Randomized Study of Beta-Blockers and Antiplatelets in Patients With Spontaneous Coronary Artery Dissection (BA-SCAD)

• ClinicalTrials.gov Identifier: NCT04850417
• Recruitment Status: Not yet recruiting
• First Posted: April 20, 2021
• Last Update Posted: April 20, 2021
• Sponsor: Spanish Society of Cardiology
• Collaborators: Instituto de Investigación Sanitaria Hospital Universitario de la Princesa; Fundación de Investigación Biomédica - Hospital Universitario de La Princesa
• Information provided by (Responsible Party): Fernando Alfonso, Spanish Society of Cardiology

Study Description

Brief Summary:

Spontaneous coronary artery dissection (SCAD) is a cause of acute coronary syndrome (ACS). Most patients are treated with beta-blockers (BB) and antiplatelet drugs (AP) on empiric basis.
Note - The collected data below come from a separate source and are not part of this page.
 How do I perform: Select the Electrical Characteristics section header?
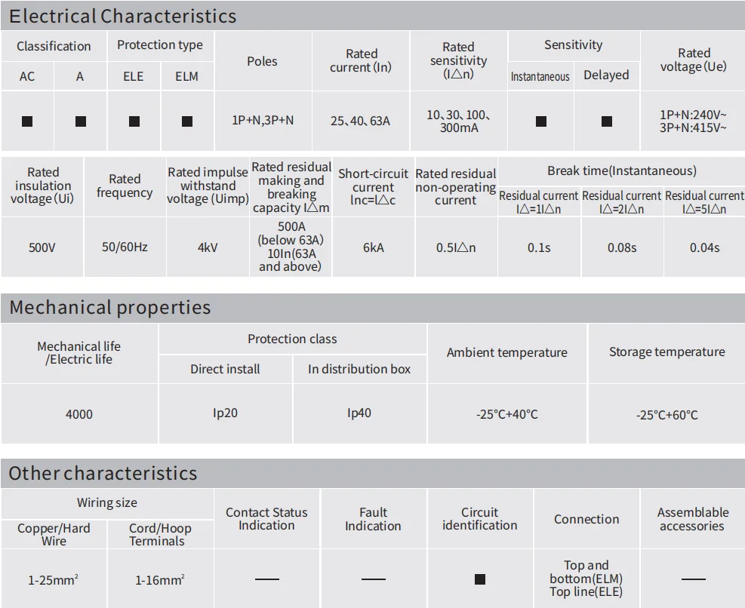[373, 16]
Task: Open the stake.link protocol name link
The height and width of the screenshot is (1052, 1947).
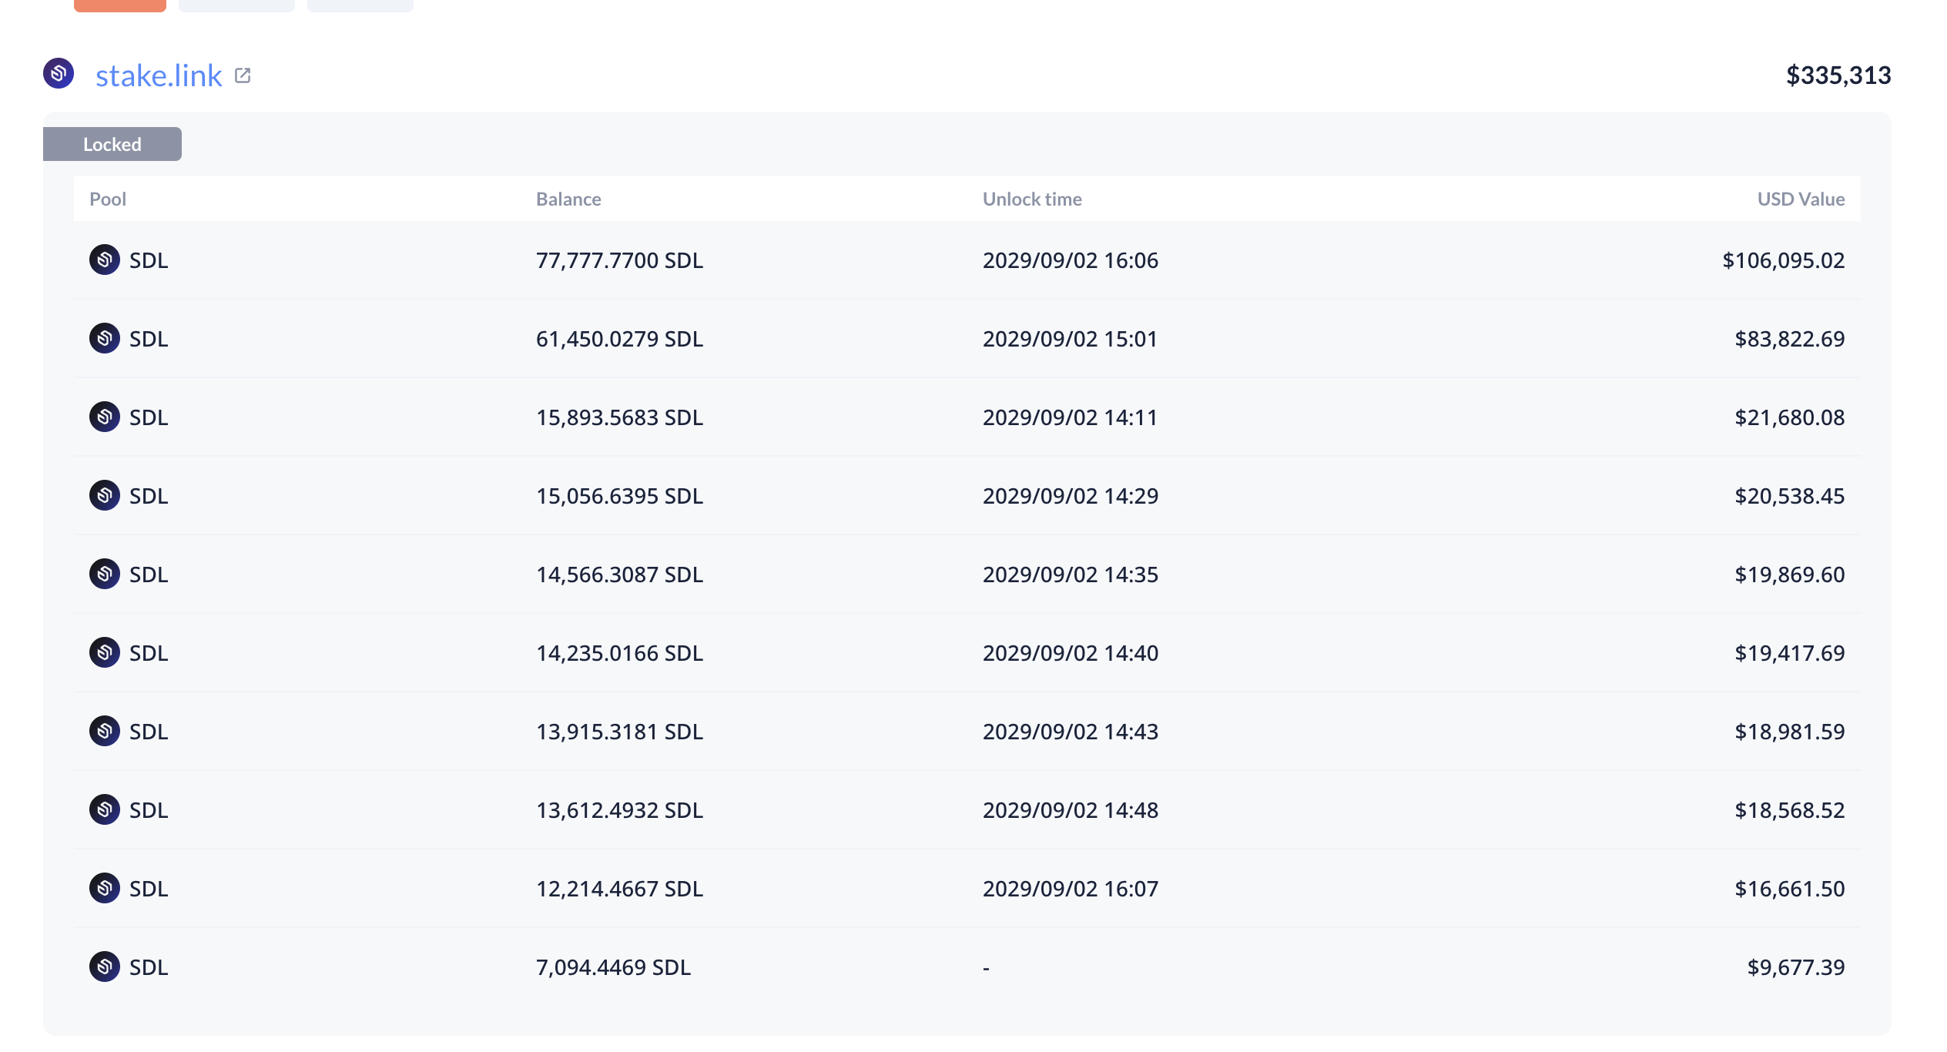Action: point(159,75)
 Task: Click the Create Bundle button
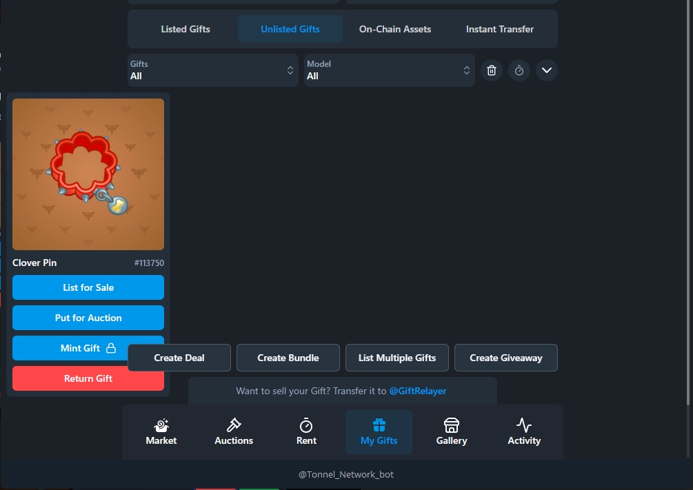coord(288,358)
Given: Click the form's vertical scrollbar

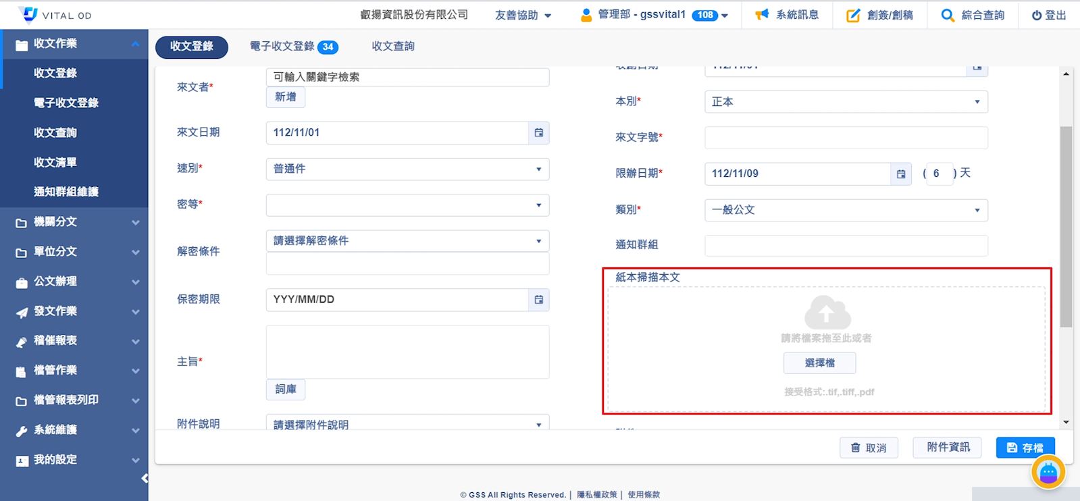Looking at the screenshot, I should tap(1066, 226).
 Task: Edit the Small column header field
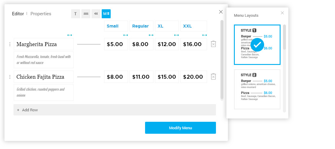pyautogui.click(x=116, y=26)
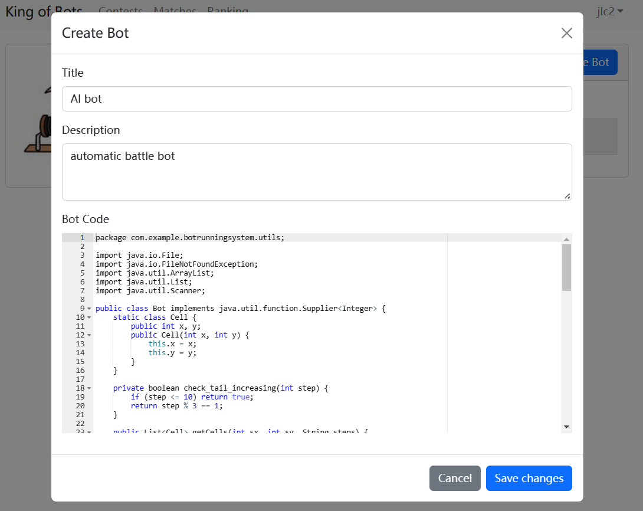The width and height of the screenshot is (643, 511).
Task: Click inside the Title input field
Action: click(317, 99)
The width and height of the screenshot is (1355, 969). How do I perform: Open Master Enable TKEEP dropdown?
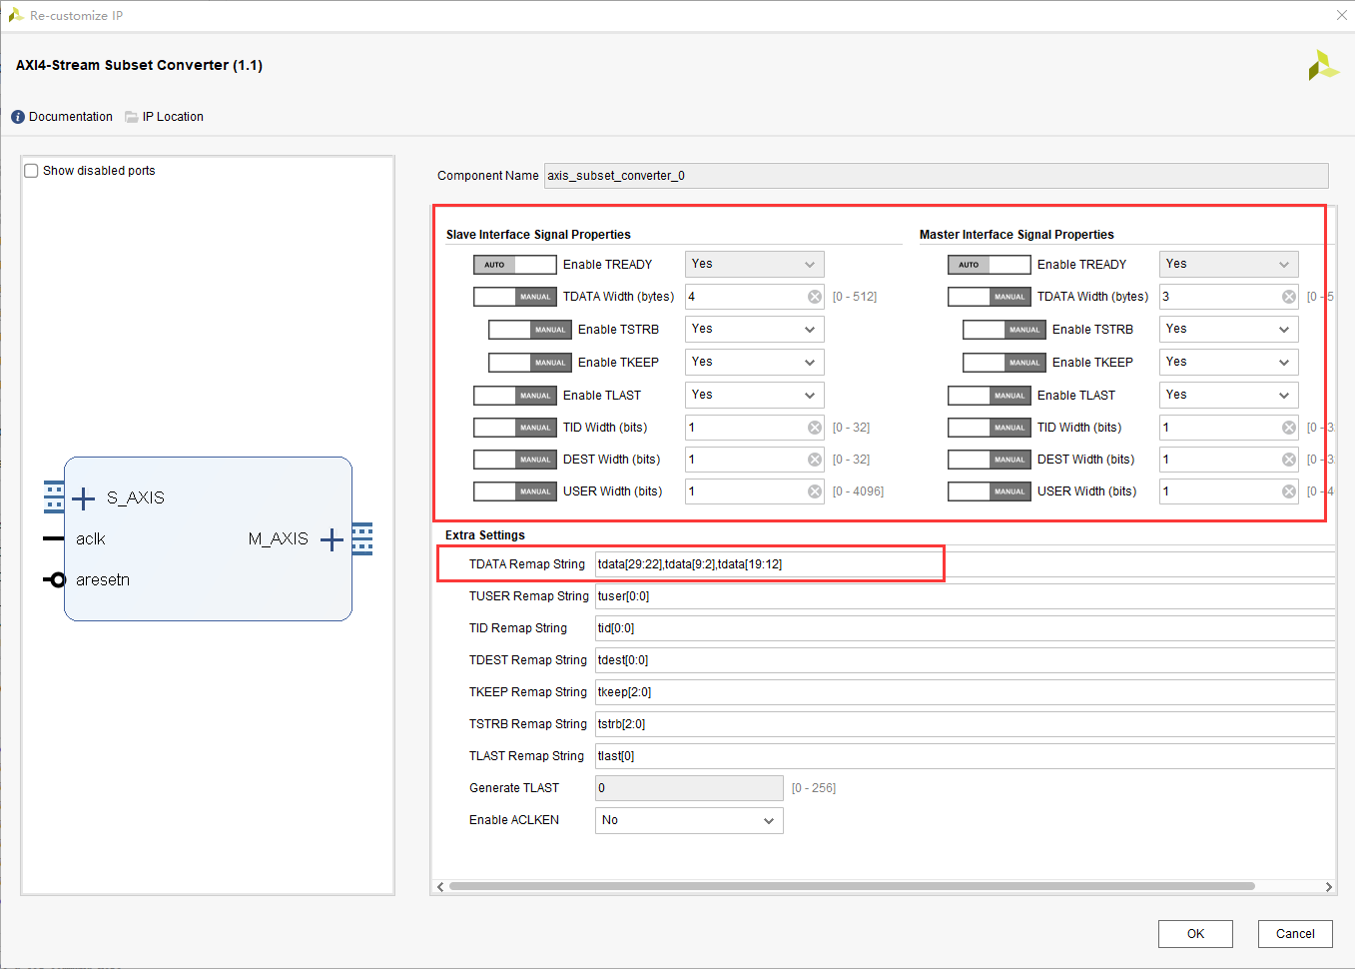[x=1229, y=363]
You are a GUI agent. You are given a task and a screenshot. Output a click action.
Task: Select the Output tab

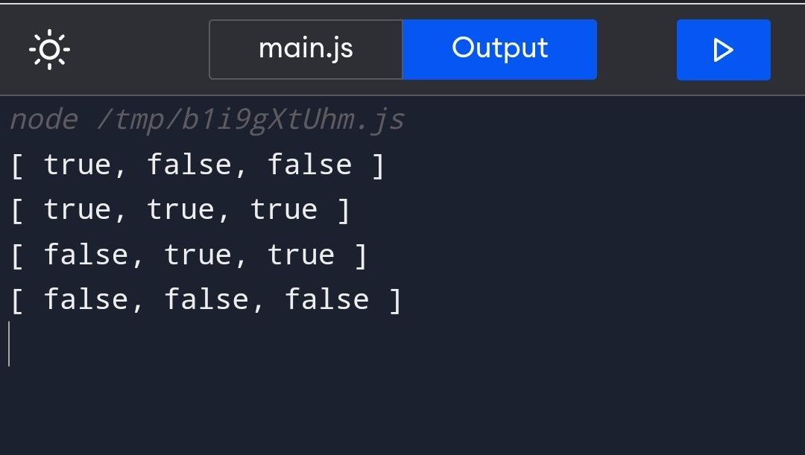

The Beta-Blockers and Antiplatelet Agents in Patients with Spontaneous Coronary Artery Dissection (BA-SCAD) randomized clinical trial is an academic, pragmatic, nation-wide, prospective study developed under the auspices of the Spanish Society of Cardiology (SEC) that aims to assess the efficacy of medical therapy in SCAD patients. Using a factorial 2x2 design, patients will be randomized (1:1/1:1) to: 1) BB (yes/no) and 2) short AP regimen (1 month) vs prolonged dual AP therapy (DAPT) (12 months).Only patients with preserved left ventricular ejection fraction (LVEF) will be randomized to BB (yes/no) because patients with LVEF <40% will receive BB according to current guidelines. Likewise, only medically managed patients will be randomized to short AP therapy vs 1-year DAPT. The study will have a pragmatic, open label, blind outcomes design (PROBE). A total of 600 SCAD patients will be randomized within 2 years (300 per arm in a factorial 2x2 design). The primary efficacy endpoint will include the composite of death, acute myocardial infarction (MI), stroke, coronary revascularization, recurrent SCAD, and unplanned hospitalization for ACS or heart failure at 1 year. The primary safety endpoint will be bleeding. All patients will be clinically followed yearly. The main study will be pragmatic but a comprehensive set of additional studies (clinical, imaging, biomarkers, inflammatory, immunologic, pharmacogenetic and genetic) will be organized to ensure an holistic view on this challenging condition.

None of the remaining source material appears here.